▶ **RECORDS TO USE**:
▼
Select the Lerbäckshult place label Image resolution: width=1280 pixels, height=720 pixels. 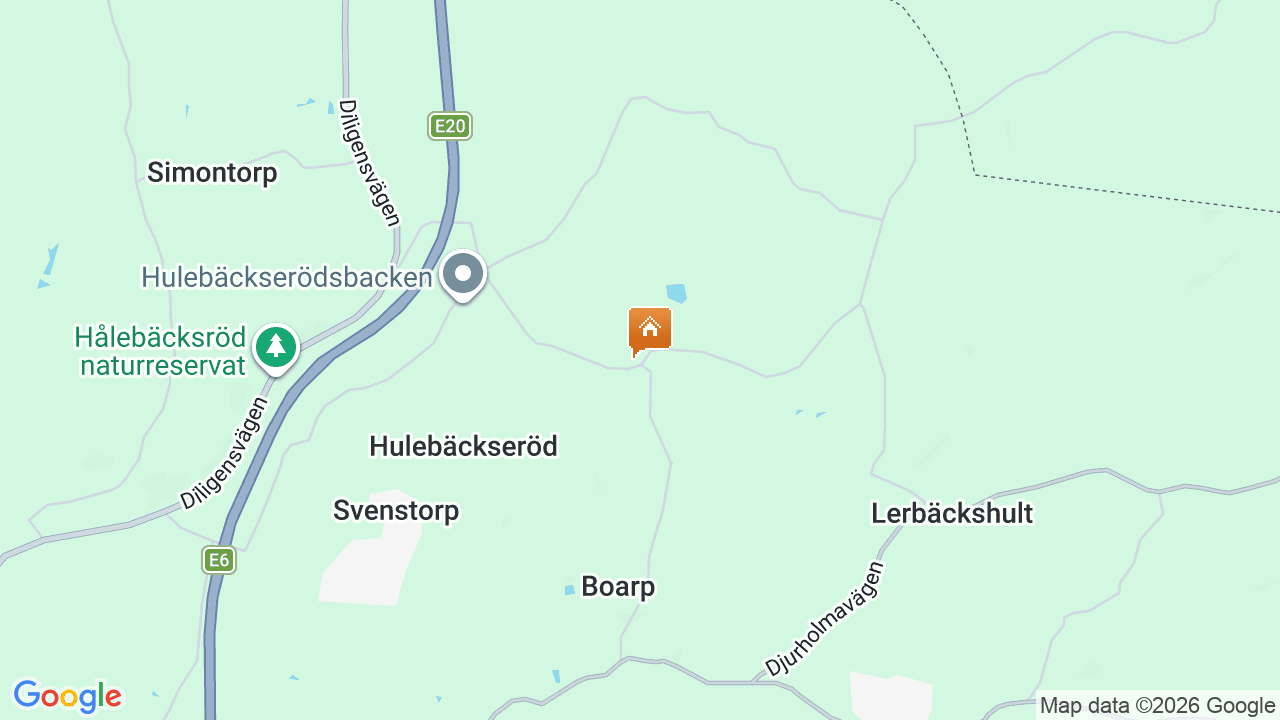coord(952,513)
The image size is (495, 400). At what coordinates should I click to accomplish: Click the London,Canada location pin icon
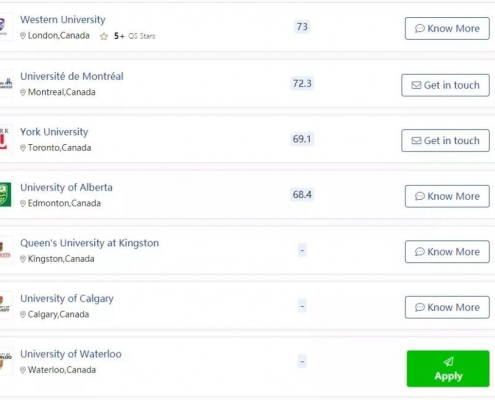23,36
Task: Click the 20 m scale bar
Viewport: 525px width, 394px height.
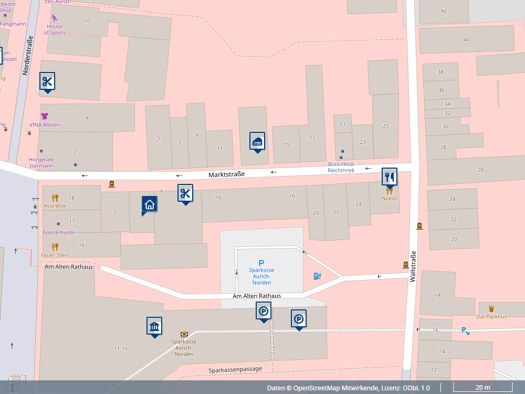Action: tap(483, 387)
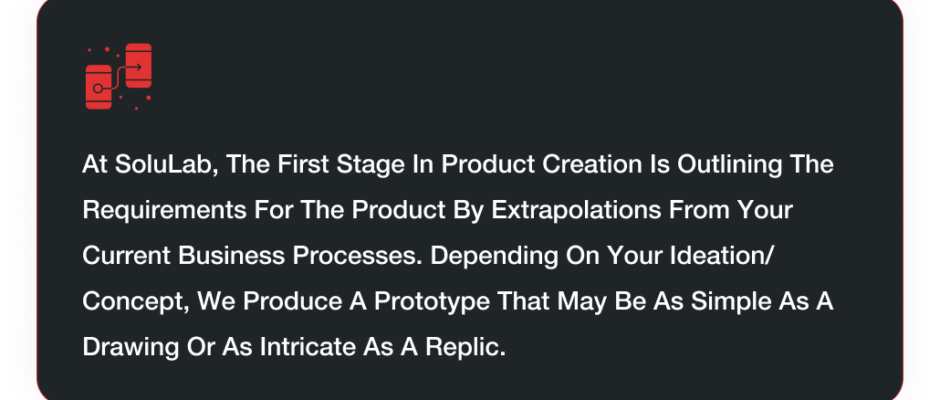
Task: Click the word "Requirements" in second line
Action: 164,210
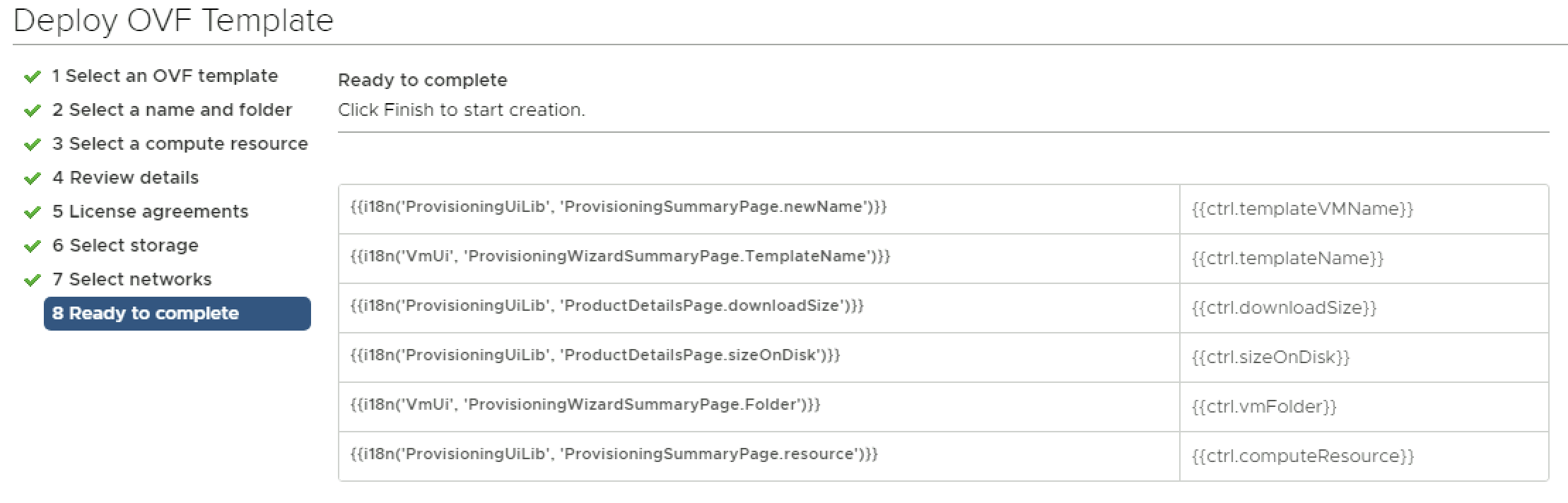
▲
▶ **WHAT YOU NEED TO DO**: Here the requirement is to restate exactly the line holding "The image size" and every later line through the end of the material, omitting pictures.

▶ **RESPONSE**:
The image size is (495, 400). At what coordinates should I click to accomplish: Click the London,Canada location pin icon
23,36
Task: Click the 20 m scale bar
Viewport: 525px width, 394px height.
Action: tap(483, 387)
Task: Click the word "Requirements" in second line
Action: 164,210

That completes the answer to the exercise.